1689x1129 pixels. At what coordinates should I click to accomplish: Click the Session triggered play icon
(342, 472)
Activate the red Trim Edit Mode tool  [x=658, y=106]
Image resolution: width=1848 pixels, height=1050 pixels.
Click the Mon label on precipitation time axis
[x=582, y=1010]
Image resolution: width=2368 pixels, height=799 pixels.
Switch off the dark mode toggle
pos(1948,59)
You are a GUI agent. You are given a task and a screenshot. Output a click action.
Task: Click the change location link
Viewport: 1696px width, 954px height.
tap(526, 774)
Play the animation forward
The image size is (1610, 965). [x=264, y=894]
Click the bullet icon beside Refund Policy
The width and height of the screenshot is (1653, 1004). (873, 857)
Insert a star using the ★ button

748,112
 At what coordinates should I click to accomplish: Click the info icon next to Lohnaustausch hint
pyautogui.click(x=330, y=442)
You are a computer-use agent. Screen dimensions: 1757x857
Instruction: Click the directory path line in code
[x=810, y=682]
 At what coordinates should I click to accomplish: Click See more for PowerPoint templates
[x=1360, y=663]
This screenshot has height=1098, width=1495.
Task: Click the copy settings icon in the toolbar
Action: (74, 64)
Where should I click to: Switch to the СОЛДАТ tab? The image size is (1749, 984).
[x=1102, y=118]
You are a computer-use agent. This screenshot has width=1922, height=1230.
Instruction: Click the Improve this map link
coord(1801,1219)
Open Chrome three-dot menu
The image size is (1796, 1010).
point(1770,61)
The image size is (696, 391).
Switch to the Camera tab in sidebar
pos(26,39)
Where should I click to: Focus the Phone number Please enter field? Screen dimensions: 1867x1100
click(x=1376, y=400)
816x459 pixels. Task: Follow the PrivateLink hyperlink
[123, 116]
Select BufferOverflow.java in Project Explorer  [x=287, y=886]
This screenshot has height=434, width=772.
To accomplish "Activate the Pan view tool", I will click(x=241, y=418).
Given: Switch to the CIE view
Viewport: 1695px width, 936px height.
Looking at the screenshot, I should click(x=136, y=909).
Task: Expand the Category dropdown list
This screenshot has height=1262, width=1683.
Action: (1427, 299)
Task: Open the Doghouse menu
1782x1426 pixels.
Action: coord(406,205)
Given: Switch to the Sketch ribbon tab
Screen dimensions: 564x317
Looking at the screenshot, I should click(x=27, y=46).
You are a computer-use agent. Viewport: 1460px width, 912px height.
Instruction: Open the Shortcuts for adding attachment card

####################

--- Task directions ---
Work out how many lines in this material include the word "computer", and reply with that number alone.

--- Written solution ---
3